● O que fazer:
1. Segundo o texto sobre Marlene, qual é a meta do programa Quero Ler?
2. Liste, sem repetir, todos os nomes próprios de pessoas, lugares, hospitais e programas citados no texto sobre Marlene.

Marlene do Nascimento, 42 anos, tinha tudo para ser uma mulher amargurada. Daquelas pessoas que têm os olhos opacos, sem vida. Nasceu com uma deficiência que a obrigava a caminhar usando os peitos dos pés. Em 2015, durante a grande alagação ocorrida no Acre, a casa onde mora com o marido e o filho foi coberta pelas águas. Na baldeação, foi infectada por leptospirose, cuja bactéria afetou sua perna esquerda. Hoje não anda mais.
Mas Marlene tem os olhos brilhantes. E eles revelam uma alma sonhadora, imbatível. Há oito meses, quando olhou para a própria identidade borrada pela inundação, observou que lhe faltava algo. No espaço da “assinatura do titular” não havia o seu nome, o que lhe constrangia mais que a cadeira de rodas que ganhara no Hospital Santa Juliana, há dois anos.
Como a vida é feita de desafios, Marlene foi à luta mais uma vez. E buscou o nome de próprio punho, a identidade na sua maior essência. Com a ajuda da família, matriculou-se no programa Quero Ler, do governo do Estado, cuja meta é alfabetizar mais de 50 mil pessoas até o final de 2018, erradicando o analfabetismo no Acre ainda na gestão do governador Tião Viana.

● Dados fornecidos:
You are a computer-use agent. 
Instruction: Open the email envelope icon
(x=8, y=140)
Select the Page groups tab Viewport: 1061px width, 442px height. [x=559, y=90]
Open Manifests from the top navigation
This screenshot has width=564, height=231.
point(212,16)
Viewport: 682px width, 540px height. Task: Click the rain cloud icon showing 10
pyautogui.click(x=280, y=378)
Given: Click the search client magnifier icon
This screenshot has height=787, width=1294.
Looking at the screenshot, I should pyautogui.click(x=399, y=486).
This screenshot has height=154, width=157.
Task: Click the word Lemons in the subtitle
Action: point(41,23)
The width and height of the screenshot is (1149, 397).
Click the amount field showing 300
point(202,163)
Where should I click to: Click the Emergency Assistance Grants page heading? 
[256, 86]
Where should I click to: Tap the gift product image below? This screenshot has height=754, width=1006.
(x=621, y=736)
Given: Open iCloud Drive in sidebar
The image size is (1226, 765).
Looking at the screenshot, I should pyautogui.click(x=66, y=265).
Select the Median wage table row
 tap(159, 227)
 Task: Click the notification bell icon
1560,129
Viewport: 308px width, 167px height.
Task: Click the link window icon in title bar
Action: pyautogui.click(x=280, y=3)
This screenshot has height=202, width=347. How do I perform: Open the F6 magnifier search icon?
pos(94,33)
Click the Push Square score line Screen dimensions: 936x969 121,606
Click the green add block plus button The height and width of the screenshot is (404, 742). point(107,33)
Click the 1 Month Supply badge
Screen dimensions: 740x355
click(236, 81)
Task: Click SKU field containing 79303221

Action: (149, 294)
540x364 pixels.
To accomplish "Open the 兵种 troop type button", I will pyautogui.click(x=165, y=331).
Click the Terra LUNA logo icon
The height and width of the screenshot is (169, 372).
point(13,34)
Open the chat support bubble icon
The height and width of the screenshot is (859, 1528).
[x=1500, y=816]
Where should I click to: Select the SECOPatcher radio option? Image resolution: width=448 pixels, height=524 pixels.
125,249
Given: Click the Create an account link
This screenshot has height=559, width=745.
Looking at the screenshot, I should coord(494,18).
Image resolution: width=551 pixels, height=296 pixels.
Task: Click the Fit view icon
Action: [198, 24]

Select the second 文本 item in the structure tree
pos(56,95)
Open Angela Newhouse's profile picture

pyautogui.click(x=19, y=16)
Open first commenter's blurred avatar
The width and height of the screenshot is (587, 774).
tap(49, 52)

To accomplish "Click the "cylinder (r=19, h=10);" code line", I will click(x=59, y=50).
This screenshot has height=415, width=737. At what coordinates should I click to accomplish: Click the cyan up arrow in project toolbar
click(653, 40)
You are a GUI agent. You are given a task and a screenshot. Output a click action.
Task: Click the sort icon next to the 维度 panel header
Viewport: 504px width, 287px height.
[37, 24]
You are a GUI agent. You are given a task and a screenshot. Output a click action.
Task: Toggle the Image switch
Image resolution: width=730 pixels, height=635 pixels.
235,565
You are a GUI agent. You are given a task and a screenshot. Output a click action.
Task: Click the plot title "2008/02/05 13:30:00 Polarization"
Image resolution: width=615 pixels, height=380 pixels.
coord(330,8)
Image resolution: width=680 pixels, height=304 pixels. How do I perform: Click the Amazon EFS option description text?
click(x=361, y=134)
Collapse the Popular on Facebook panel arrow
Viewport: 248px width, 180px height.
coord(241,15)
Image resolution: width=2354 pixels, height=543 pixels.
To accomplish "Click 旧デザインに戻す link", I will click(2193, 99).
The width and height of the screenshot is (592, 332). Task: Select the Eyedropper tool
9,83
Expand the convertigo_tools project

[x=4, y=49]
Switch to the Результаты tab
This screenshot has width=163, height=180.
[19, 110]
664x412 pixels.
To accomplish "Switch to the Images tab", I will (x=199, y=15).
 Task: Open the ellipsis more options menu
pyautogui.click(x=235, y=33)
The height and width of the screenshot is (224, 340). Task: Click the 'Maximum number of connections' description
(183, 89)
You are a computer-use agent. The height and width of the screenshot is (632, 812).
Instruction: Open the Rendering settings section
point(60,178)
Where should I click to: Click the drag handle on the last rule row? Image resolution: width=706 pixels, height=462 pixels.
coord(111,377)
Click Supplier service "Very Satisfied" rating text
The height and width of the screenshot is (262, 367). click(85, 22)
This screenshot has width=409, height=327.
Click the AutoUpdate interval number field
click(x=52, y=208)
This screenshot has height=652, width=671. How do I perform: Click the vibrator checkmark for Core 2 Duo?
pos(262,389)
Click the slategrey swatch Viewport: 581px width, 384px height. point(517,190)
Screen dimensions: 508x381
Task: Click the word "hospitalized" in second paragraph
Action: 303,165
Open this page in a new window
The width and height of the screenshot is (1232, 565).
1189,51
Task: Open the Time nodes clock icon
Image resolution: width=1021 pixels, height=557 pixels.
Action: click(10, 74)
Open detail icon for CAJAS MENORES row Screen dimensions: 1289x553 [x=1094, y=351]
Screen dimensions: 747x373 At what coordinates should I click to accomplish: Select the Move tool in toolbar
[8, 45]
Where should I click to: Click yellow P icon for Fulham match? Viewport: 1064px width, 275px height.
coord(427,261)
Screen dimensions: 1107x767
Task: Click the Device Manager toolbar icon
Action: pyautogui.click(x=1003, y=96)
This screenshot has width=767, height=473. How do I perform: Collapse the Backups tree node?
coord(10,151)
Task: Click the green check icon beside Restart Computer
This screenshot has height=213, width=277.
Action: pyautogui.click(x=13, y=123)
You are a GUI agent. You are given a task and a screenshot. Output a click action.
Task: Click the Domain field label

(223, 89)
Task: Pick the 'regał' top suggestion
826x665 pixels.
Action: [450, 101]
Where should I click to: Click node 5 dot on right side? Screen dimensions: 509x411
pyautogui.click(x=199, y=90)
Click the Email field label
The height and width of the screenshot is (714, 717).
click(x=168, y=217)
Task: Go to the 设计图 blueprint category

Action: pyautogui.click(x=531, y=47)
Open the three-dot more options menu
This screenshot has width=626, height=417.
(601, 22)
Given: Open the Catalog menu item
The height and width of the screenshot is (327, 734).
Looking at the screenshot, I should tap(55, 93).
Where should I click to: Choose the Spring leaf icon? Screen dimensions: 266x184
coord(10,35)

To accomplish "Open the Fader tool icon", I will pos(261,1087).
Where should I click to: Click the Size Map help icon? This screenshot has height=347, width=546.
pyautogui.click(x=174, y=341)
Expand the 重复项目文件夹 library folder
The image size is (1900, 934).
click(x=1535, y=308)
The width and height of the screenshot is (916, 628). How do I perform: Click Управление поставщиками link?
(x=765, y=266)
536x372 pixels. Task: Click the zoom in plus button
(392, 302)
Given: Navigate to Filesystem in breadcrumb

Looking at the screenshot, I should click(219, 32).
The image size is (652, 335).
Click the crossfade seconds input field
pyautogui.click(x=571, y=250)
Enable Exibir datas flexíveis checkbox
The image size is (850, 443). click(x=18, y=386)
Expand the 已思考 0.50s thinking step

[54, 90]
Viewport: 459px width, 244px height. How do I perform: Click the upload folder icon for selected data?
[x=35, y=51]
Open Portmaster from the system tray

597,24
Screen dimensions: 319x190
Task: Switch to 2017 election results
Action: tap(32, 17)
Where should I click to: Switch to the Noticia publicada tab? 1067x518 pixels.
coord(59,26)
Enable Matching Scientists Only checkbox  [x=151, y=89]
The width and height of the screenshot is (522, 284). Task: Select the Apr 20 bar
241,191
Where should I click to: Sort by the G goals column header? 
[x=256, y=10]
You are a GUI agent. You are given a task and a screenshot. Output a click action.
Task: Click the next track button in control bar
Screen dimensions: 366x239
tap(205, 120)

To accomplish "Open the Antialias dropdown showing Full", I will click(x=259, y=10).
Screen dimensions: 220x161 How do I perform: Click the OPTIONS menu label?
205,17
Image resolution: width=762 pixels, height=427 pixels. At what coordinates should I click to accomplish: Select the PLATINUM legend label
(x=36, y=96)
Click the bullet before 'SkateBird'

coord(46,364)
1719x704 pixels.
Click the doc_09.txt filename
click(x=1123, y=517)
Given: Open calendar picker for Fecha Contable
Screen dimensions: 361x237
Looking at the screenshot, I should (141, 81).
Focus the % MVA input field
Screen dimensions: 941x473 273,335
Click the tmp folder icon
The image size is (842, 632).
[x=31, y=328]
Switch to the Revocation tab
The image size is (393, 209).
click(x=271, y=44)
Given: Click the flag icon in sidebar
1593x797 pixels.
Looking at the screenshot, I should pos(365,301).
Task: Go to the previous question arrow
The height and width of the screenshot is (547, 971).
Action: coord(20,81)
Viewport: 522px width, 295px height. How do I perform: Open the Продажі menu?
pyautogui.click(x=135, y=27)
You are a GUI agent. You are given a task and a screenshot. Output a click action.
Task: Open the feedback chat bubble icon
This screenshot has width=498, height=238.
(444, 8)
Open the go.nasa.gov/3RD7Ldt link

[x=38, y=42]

● Lista de respostas:
1. Alfabetizar mais de 50 mil pessoas até o final de 2018.

2.
Marlene do Nascimento
Acre
Hospital Santa Juliana
Quero Ler
Tião Viana